= REQUIRED WORK =
In the entries that follow, the line with "March 31, 2017 (123, 218)" opens the range and the line with "Your Website (optional) (414, 712)" closes it; repeat that range exactly, both lines included.

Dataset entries
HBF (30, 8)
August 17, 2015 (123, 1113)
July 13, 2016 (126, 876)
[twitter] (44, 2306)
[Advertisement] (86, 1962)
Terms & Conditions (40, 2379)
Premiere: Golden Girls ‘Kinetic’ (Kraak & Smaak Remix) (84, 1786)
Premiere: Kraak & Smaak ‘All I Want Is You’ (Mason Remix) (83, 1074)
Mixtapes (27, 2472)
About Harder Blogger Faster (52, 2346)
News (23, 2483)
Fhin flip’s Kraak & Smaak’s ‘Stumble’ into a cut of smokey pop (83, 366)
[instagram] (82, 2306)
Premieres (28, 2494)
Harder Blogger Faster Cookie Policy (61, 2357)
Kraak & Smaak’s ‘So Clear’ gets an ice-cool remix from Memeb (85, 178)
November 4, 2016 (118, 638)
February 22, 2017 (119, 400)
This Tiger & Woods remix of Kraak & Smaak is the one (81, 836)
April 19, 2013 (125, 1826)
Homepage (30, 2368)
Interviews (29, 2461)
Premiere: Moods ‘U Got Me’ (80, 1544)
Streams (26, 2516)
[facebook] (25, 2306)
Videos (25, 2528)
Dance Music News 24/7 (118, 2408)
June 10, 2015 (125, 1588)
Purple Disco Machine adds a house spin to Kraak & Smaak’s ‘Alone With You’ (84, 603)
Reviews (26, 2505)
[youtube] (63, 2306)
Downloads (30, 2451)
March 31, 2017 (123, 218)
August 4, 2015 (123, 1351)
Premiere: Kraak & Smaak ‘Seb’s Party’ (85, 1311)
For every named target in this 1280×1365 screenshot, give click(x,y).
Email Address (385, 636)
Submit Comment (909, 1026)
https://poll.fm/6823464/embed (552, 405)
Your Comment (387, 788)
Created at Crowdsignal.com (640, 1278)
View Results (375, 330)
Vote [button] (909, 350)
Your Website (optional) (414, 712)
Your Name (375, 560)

= WORKED SOLUTION =
March 31, 2017 (123, 218)
August 4, 2015 (123, 1351)
Premiere: Kraak & Smaak ‘Seb’s Party’ (85, 1311)
For every named target in this 1280×1365 screenshot, give click(x,y).
Email Address (385, 636)
Submit Comment (909, 1026)
https://poll.fm/6823464/embed (552, 405)
Your Comment (387, 788)
Created at Crowdsignal.com (640, 1278)
View Results (375, 330)
Vote [button] (909, 350)
Your Website (optional) (414, 712)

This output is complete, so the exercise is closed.